Create a set of groups for your users. It could be as simple as two groups or as complex as each user in his/her own group. If studen01 is in group01 all members of that group can access the directorys. If linsig01 is in group linsig01, and student01 is not in that group, then student01 cannot access that group's directories.
to set permissions on files or directories use.

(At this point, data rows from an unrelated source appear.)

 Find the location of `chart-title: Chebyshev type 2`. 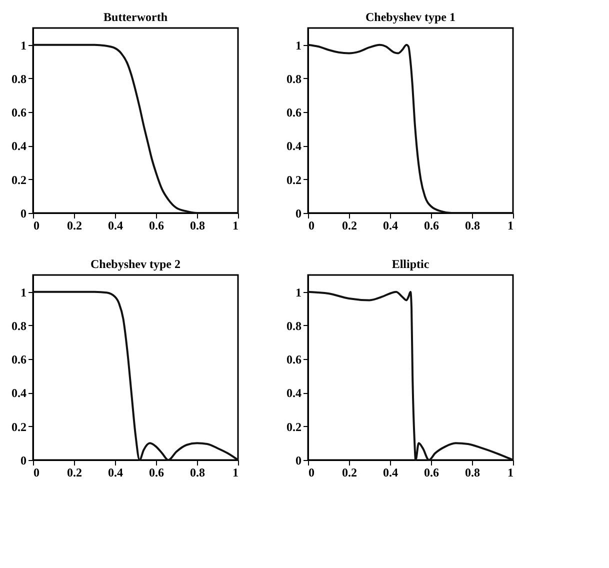

chart-title: Chebyshev type 2 is located at coordinates (136, 264).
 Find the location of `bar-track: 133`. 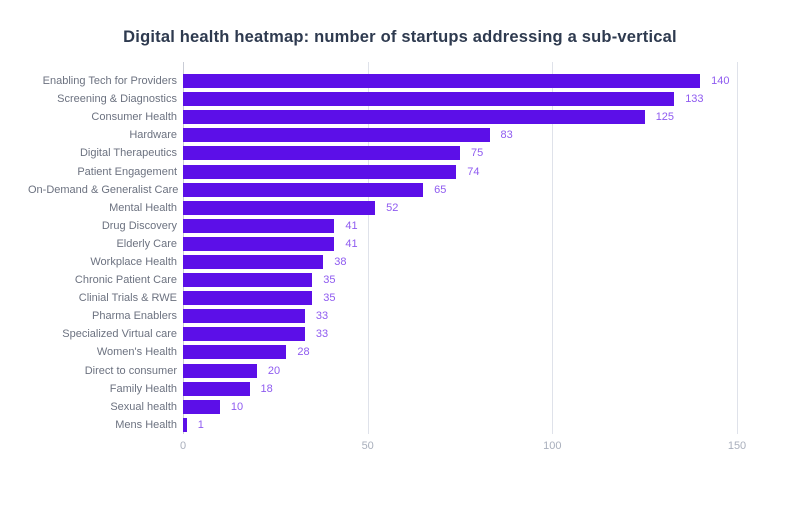

bar-track: 133 is located at coordinates (472, 99).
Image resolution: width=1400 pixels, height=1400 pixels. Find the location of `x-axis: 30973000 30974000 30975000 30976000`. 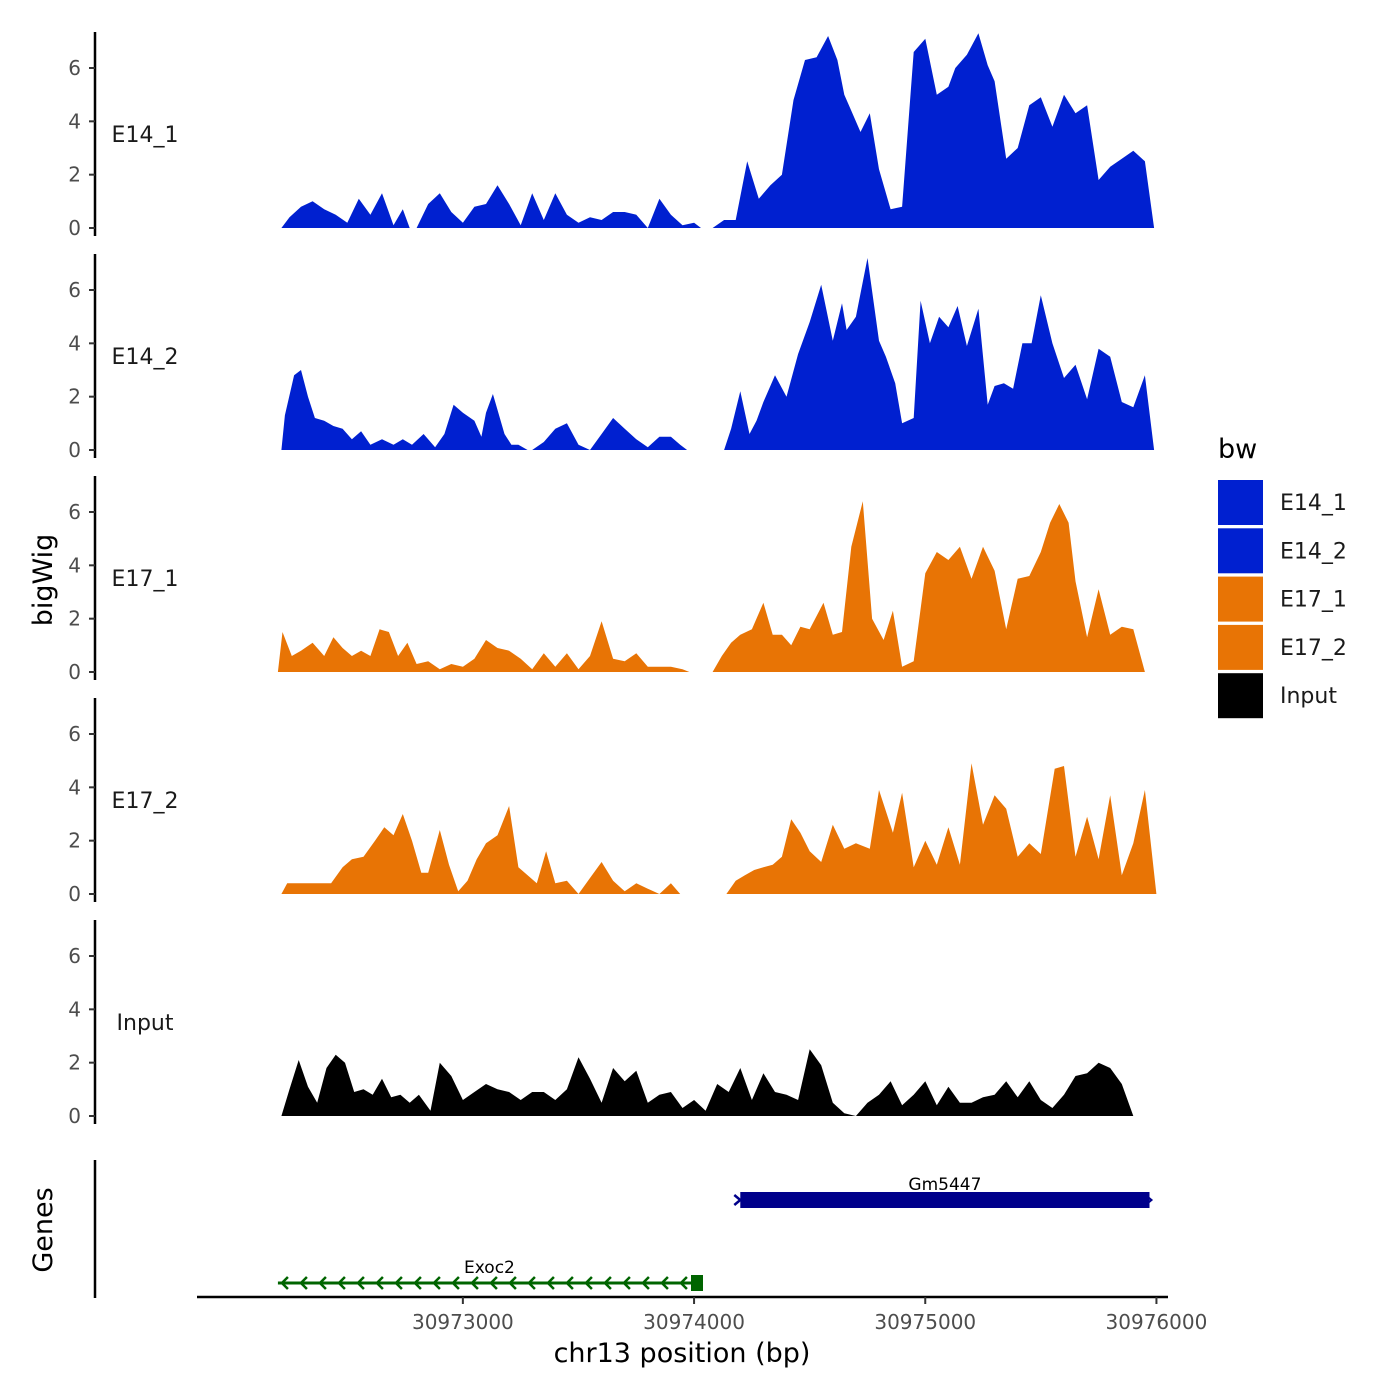

x-axis: 30973000 30974000 30975000 30976000 is located at coordinates (702, 1314).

Here you see I have each student in a student group, and each linsig in a linsig group.
Code:
#ls -l /home
drwxr-xr-x 2 linsig01 linsig 4096 2010-11-01 11:11 linsig01
drwxr-xr-x 2 linsig02 linsig 4096 2010-11-01 11:11 linsig02
drwxr-xr-x 2 linsig03 linsig 4096 2010-11-01 11:11 linsig03
drwxr-xr-x 2 student01 student 4096 2010-11-01 11:11 student01
drwxr-xr-x 2 student02 student 4096 2010-11-01 11:11 student02
drwxr-xr-x 2 student03 student 4096 2010-11-01 11:11 student03
For more info on sudo, I suggest reading the man page for sudoers. You can control permissions to users or groups that way, and fine tune what can or cannot be done.
I used ACLs on a university file system, AFS, but that was particular to that file system. It can get as complex as you make it, but it doesn't need to be too complex.